ヴェネツィアからロンドンをへてアントワープへ
2人のアーティストをつなぐ貴重な絵画が、2017年6月末から、アントワープの「ルーベンスの家」で展示されています。絵画を落札した個人コレクターは、ルーベンスとつながりの深いティントレットの絵が、アントワープで飾られること、そして同じように絵画を公共の為に美術館に預けていたデヴィッド・ボウイの遺志を継いで、より多くの人に見てもらうことを希望しているとのことです。
「ルーベンスの家」では目下、来年に向けて自画像の修復が行われていますが、アントワープにお越しの際は、ぜひこの作品にも注目してみてください。

(c) Beeldarchief collectie Antwerpen

(c) Beeldarchief collectie Antwerpen

ルーベンスの家
www.rubenshuis.be
月曜日を除く、毎日午前10時から午後5時 開館
入館 8ユーロ

● 240年ぶりにルーベンスの絵が戻ってきた

THE HOLY FAMILY FROM EGYPT by Peter Paul Rubens

THE HOLY FAMILY FROM EGYPT by Peter Paul Rubens

ルーベンス作の「聖家族のエジプト逃避」がアントワープのカロルス・ボロメウス教会に戻ってきました。1620年、当時のアントワープ市長だったロコックスが、友人でもあったルーベンスに祭壇画の制作を依頼し、イエズス会派のカロルス・ボロメウス教会に寄贈されました。絵画は、18世紀の教会改革の波の後、メトロポリタン美術館(ニューヨーク)で展示されるまで行方不明となっていましたが、この度、無事ルーベンスがそのために描いた教会に戻ってくることとなりました。
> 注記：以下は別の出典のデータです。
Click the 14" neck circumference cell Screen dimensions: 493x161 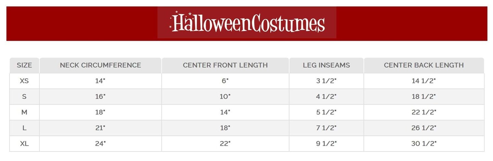[100, 81]
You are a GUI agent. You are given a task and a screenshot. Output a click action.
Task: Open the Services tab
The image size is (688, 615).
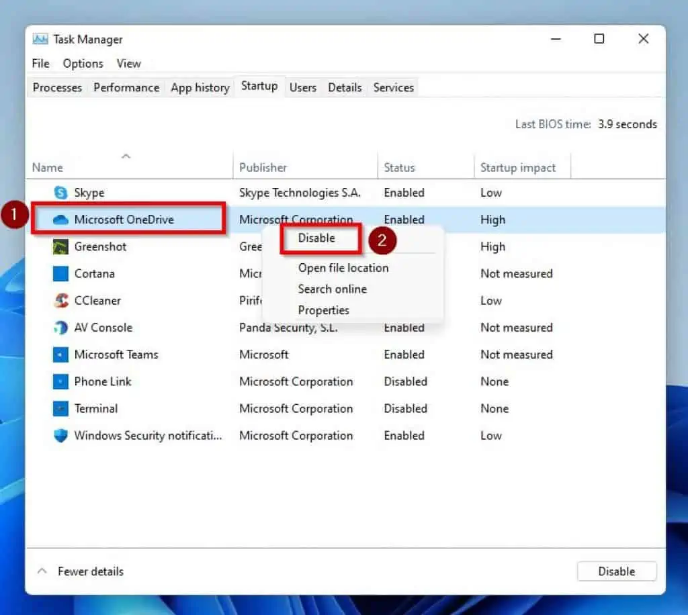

アントワープ ルーベンス カロルス・ボロメウス教会 

カロルス・ボロメウス教会は、ルーベンスの時代のアントワープの繁栄を伝える壮麗な教会です。ルーベンスやヴァン・ダイクといった当時の名画家がこぞって参加、ルーベンスのものだけでも37枚ほどの天井画が描かれたと記録にあります。
あいにく1718年の火災により内部の大部分が焼けてしまい、絵画は焼失してしまいましたが、いまも建物正面のルーベンスがデザインしたオリジナルの彫刻や、内部の大理石でできた祭壇などに、当時の面影を観ることができます。
修復されて美しくよみがえったルーベンス作の「聖家族のエジプト逃避」も含め、ルーベンス記念年に訪れておきたい場所のひとつです。